Confocal images of in vivo catheter biofilm Confocal imaging analysis (3D) z axis image stack visualizing (40x magnification) of (A) aztreonam (16 μg/mL), (B) ceftazidime/avibactam (1 μg/mL) (16 μg/mL), (C) ceftazidime-avibactam + aztreonem (16/16 μg/mL), (D) Ca-EDTA (24 mg/mL), (E) aztreonam -Ca-EDTA (4/12 mg/mL) and (F) ceftazidime/avibactam- Ca-EDTA (4 μg/mL + 12 mg/mL) on carbapenemase-producing K. pneumoniae clinical isolates (n = 7) catheter biofilm infection model in vivo.

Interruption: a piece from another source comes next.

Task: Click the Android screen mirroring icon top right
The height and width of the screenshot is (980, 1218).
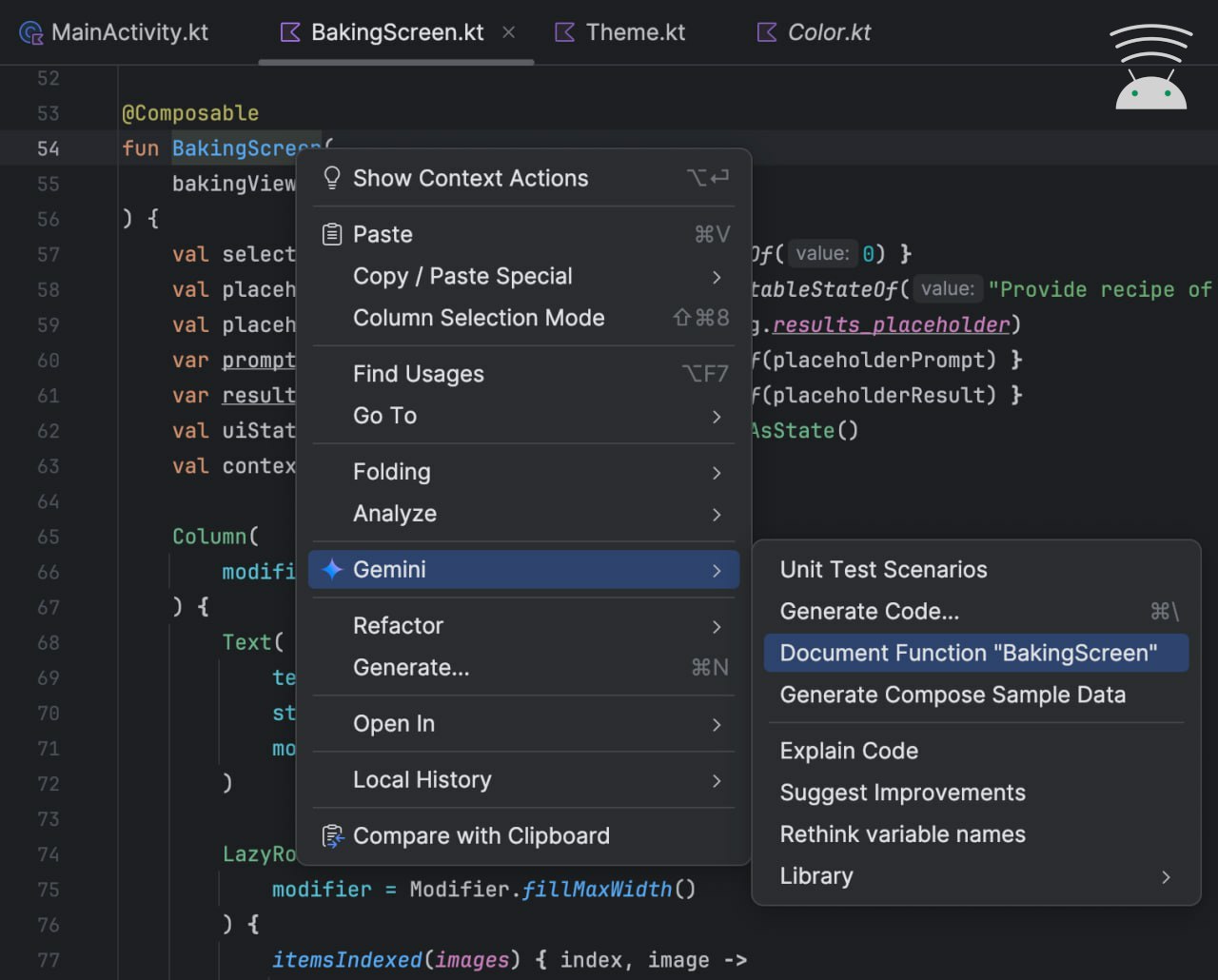Action: tap(1150, 67)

One catheter was selected from the 10 catheters after confocal scanning in each treatment group for visualization purposes and live bacteria were stained green and dead bacteria were stained red.

Figure 5

Effects of Ca-EDTA, aztreonam and ceftazidime/avibactam and their combination on bacteremia Effects of PBS (control), aztreonam (700 mg/kg), ceftazidime/avibactam (375 mg/kg), ceftazidime-avibactam + aztreonam (375 mg/kg + 700 mg/kg), Ca-EDTA (80 mg/kg/day), aztreonam -Ca-EDTA (700 mg/kg + 80 mg/kg/day) and ceftazidime/avibactam- Ca-EDTA (375 mg/kg + 80 mg/kg/day) on carbapenemase-producing K. pneumoniae clinical isolates (n = 7) mouse bacteremia infection model (A) illustration of a mouse model, (B) bacterial load in internal organs, (C) survival of mice. p values were determined using a two-sided Mann–Whitney U-test. All data were presented as means ± s.d.

Figure 6

Effects of Ca-EDTA, aztreonam and ceftazidime/avibactam and their combination on pneumonia Effects of PBS (control), aztreonam (700 mg/kg), ceftazidime/avibactam (375 mg/kg), ceftazidime-avibactam + aztreonam (375 mg/kg + 700 mg/kg), Ca-EDTA (80 mg/kg/day), aztreonam -Ca-EDTA (700 mg/kg + 80 mg/kg/day) and ceftazidime/avibactam- Ca-EDTA (375 mg/kg + 80 mg/kg/day) on carbapenemase-producing K. pneumoniae clinical isolates (n = 7) mouse lung infection model (A) illustration of a mouse model, (B) bacterial load in internal organs, (C) survival of mice. p values were determined using a two-sided Mann–Whitney U-test. All data were presented as means ± s.d.

Figure 7

Effects of Ca-EDTA, aztreonam and ceftazidime/avibactam and their combination on thigh infection Effects of PBS (control), aztreonam (700 mg/kg), ceftazidime/avibactam (375 mg/kg), ceftazidime-avibactam + Aztreonam (375 mg/kg + 700 mg/kg), Ca-EDTA (80 mg/kg/day), aztreonam -Ca-EDTA (700 mg/kg + 80 mg/kg/day) and ceftazidime/avibactam- Ca-EDTA (375 mg/kg + 80 mg/kg/day) on carbapenemase-producing K. pneumoniae clinical isolates (n = 7) mouse thigh infection model (A) illustration of a mouse model, (B) bacterial load in thigh, (C) serum creatinine of mice (D) relative expression of virulence genes. p values were determined using a two-sided Mann–Whitney U-test. All data were presented as means ± s.d.